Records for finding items

*-*-*

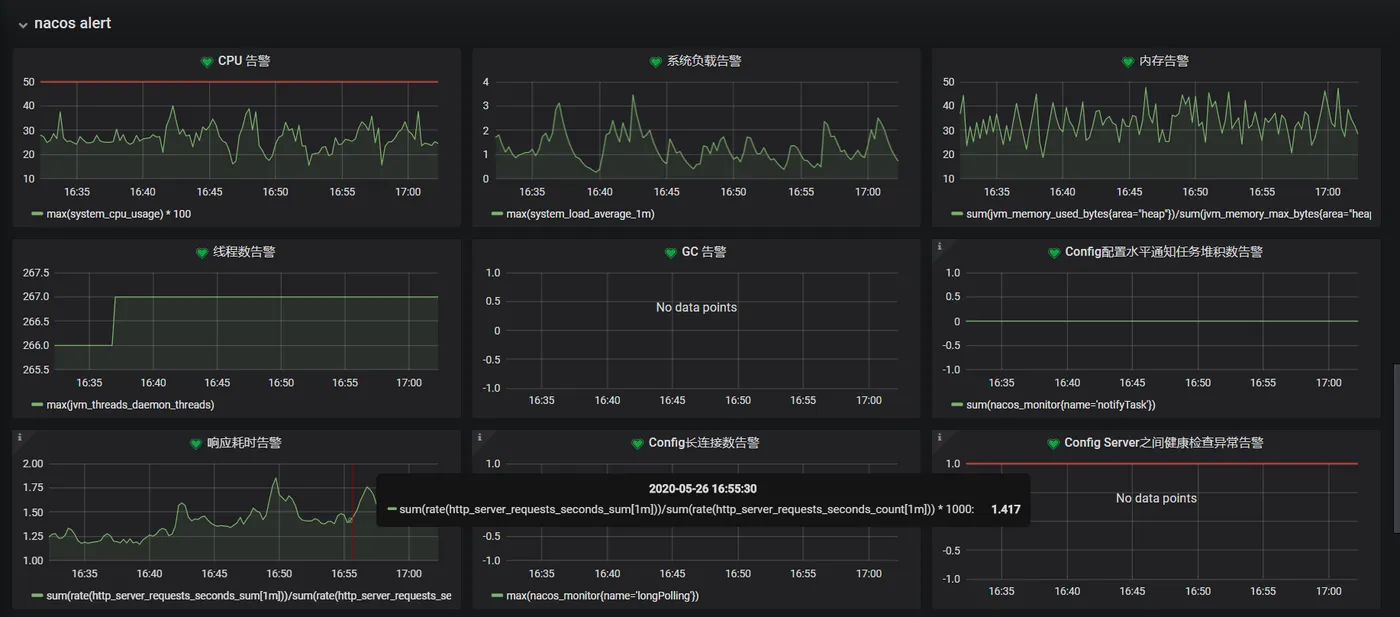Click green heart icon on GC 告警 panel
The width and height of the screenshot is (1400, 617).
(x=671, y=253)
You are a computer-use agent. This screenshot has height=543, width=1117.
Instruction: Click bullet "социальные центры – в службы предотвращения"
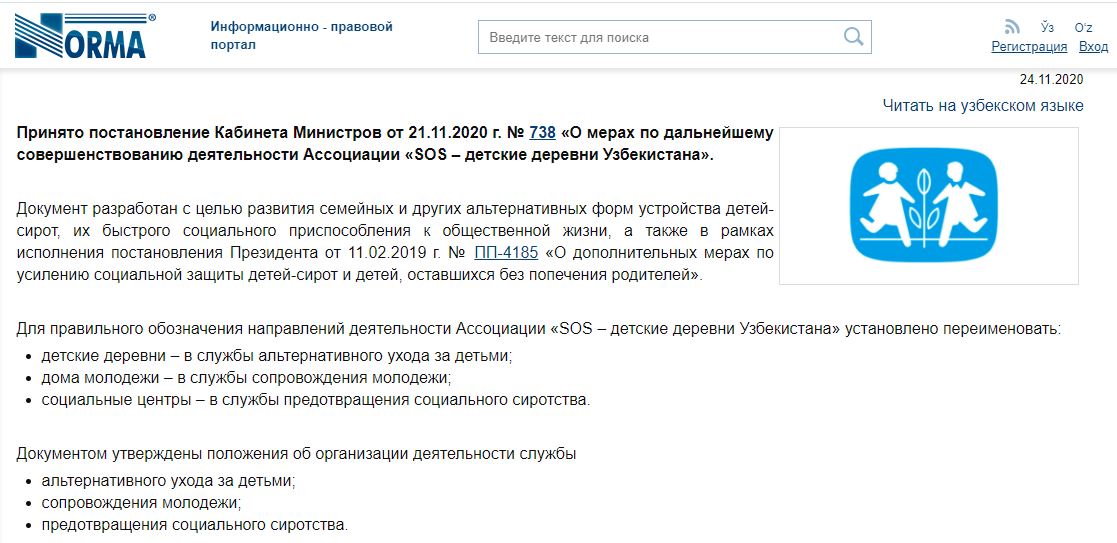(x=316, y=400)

*-*-*

- EXERCISE
Copy every line of the items above word for word, omitting the pictures.

- FINAL RESULT
Click green heart icon on GC 告警 panel
The width and height of the screenshot is (1400, 617).
(x=671, y=253)
You are a computer-use agent. This screenshot has height=543, width=1117.
Instruction: Click bullet "социальные центры – в службы предотвращения"
(x=316, y=400)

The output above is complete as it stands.